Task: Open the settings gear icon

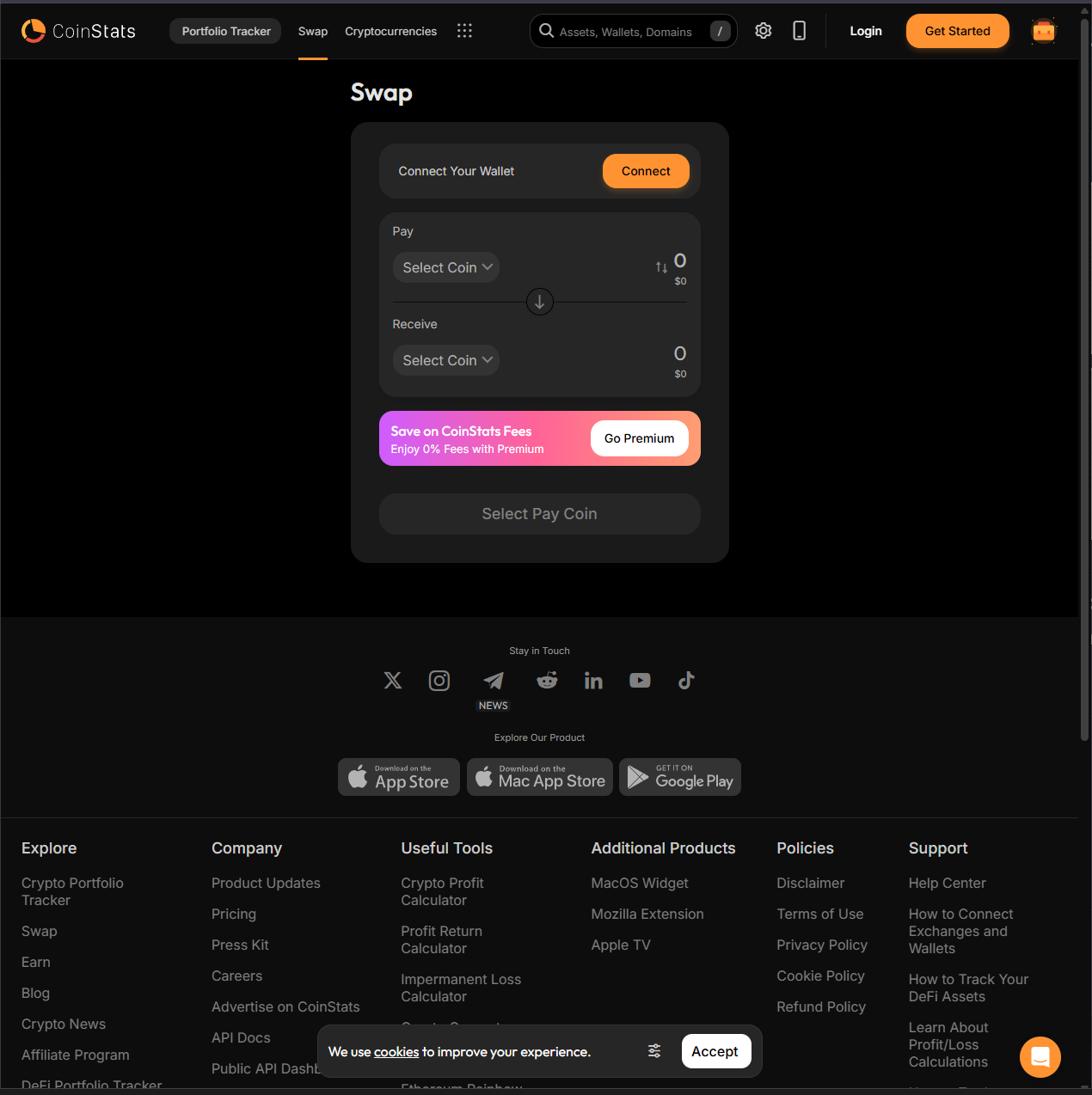Action: [763, 31]
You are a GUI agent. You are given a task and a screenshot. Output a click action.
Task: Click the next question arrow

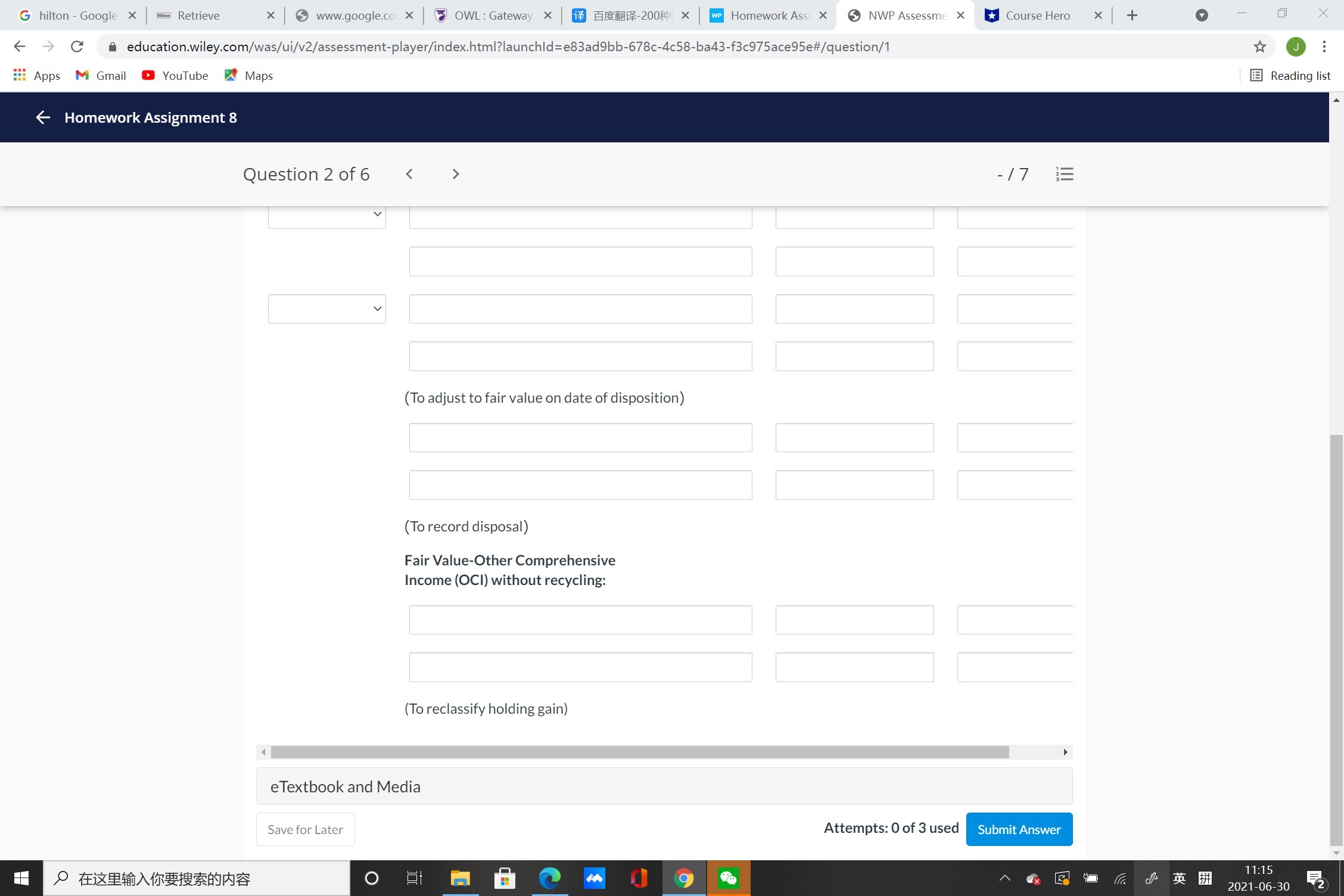[x=455, y=173]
============================================================
§ **Stated problem**: Rewrite all of the rows above with "screenshot" swapped for "screen capture", keeping everything else unchanged. Leave out the pictures.

§ **Expected output**:
Task: Open the settings gear icon

Action: [763, 31]
You are a GUI agent. You are given a task and a screen capture. Output a click action.
Task: Click the next question arrow

[x=455, y=173]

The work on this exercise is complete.